Amnesia & Expertise
Autobiographical Memory
Eyewitness Testimony
False & Recovered Memory
100

This type of amnesia involves the inability to form NEW long-term memories after a brain injury or trauma.

What is anterograde amnesia?

100

This type of memory refers to personal memories about one's own life experiences and events.

What is autobiographical memory?

100

Research consistently shows that eyewitness testimony is often this — despite jurors tending to find it highly convincing.

What is unreliable (or inaccurate)?

100

This controversy centers on whether traumatic memories can be repressed and later accurately remembered, versus being inadvertently created through suggestion.

What is the recovered-memory/false-memory controversy?

200

This type of amnesia involves the loss of memories for events that occurred BEFORE the onset of amnesia.

What is retrograde amnesia?

200

These generalized knowledge structures about events, people, and situations can distort our autobiographical memories to fit pre-existing expectations.

What are schemas?

200

Elizabeth Loftus's research demonstrated this effect, in which misleading information presented AFTER an event can alter a witness's memory of the original event.
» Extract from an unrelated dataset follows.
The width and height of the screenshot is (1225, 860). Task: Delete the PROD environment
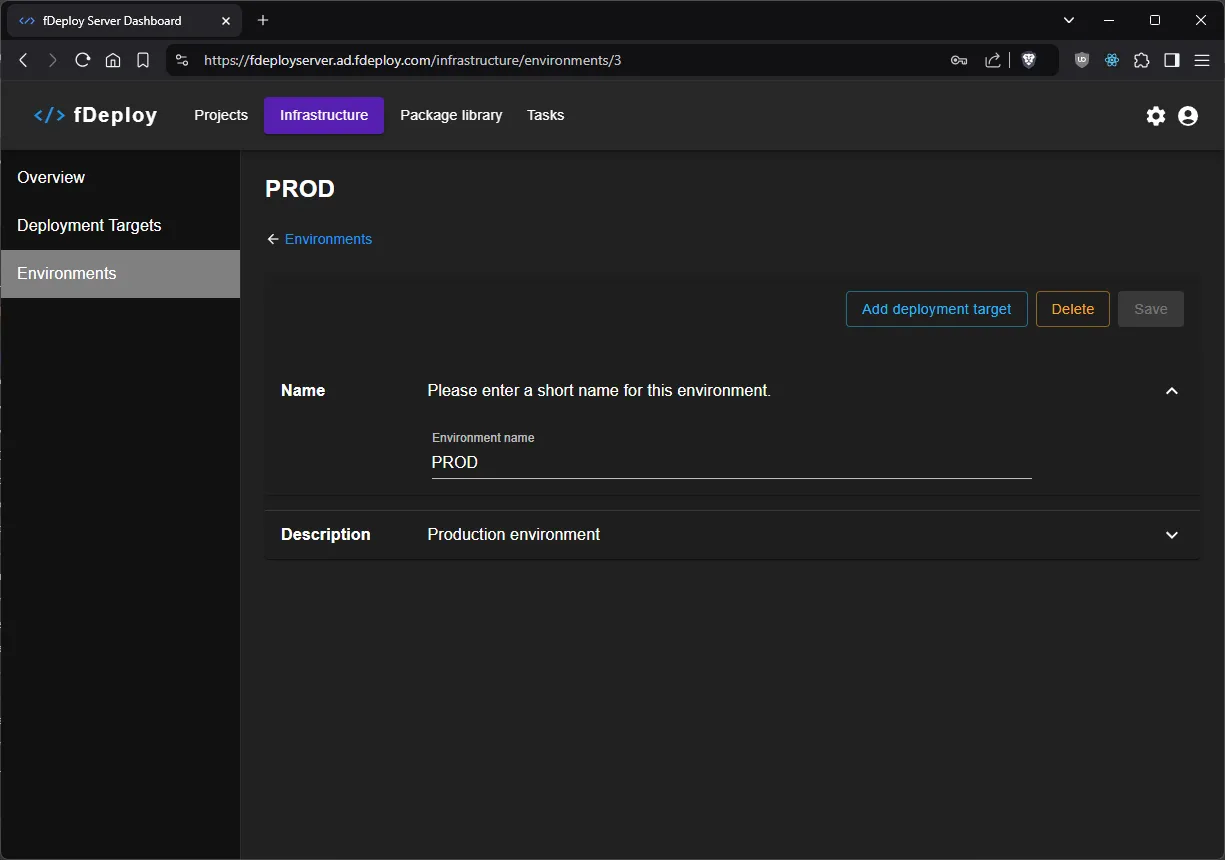click(x=1072, y=309)
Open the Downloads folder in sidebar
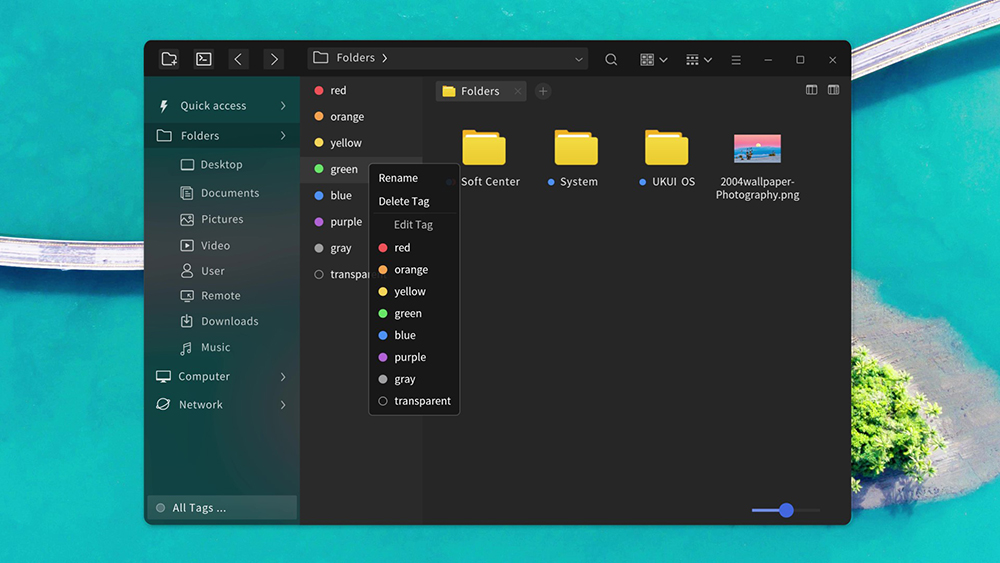Viewport: 1000px width, 563px height. [x=229, y=321]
What is the post-event misinformation effect?

200

Supporters of THIS position argue that traumatic memories — especially of childhood abuse — can be buried in the unconscious and later recovered through therapy.

What is the recovered memory position?

300

According to Farmer and Matlin, expertise is not a general trait but is instead this — meaning experts perform exceptionally only within their specific domain of knowledge.

What is context-specific?

300

This cognitive process involves determining whether a memory came from an external source (e.g., another person) or from one's own experience.

What is source monitoring?

300

This phenomenon occurs when a witness focuses on a weapon during a crime, resulting in poorer memory for the perpetrator's face and other details.

What is the weapon focus effect?

300

Supporters of THIS position argue that suggestive therapeutic techniques can inadvertently create detailed but completely fabricated memories of events that never occurred.

What is the false memory position?

400

Compared to novices, experts in a domain tend to organize information into larger, meaningful units called these.

What are chunks?

400

This specific type of monitoring involves distinguishing between events that actually happened and events that were only imagined or thought about.

What is reality monitoring?

400

Research on eyewitness testimony reveals that the relationship between a witness's CONFIDENCE in their memory and the actual ACCURACY of that memory is typically this.

What is weak (or low/poor correlation)?

400

According to the textbook, the most balanced conclusion regarding the recovered-memory/false-memory debate is this.

What is "both perspectives are at least partially correct"?

500

Experts differ from novices in that they spend more time on THIS phase of problem-solving, carefully analyzing the problem before jumping to solutions.

What is the planning (or initial representation) phase?

500

These are unusually vivid and detailed memories for the circumstances surrounding highly emotional or surprising public events, such as learning about a national tragedy.

What are flashbulb memories?

500

The way a question is worded can significantly alter eyewitness recall. In Loftus and Palmer's classic study, changing the verb from "hit" to "smashed" led participants to estimate higher speeds and even recall seeing this object that wasn't actually present.

What is broken glass?

500

Research demonstrates that humans have a surprisingly high potential for these — constructing detailed, confident memories of events that never actually happened.

What are memory errors (or false memories)?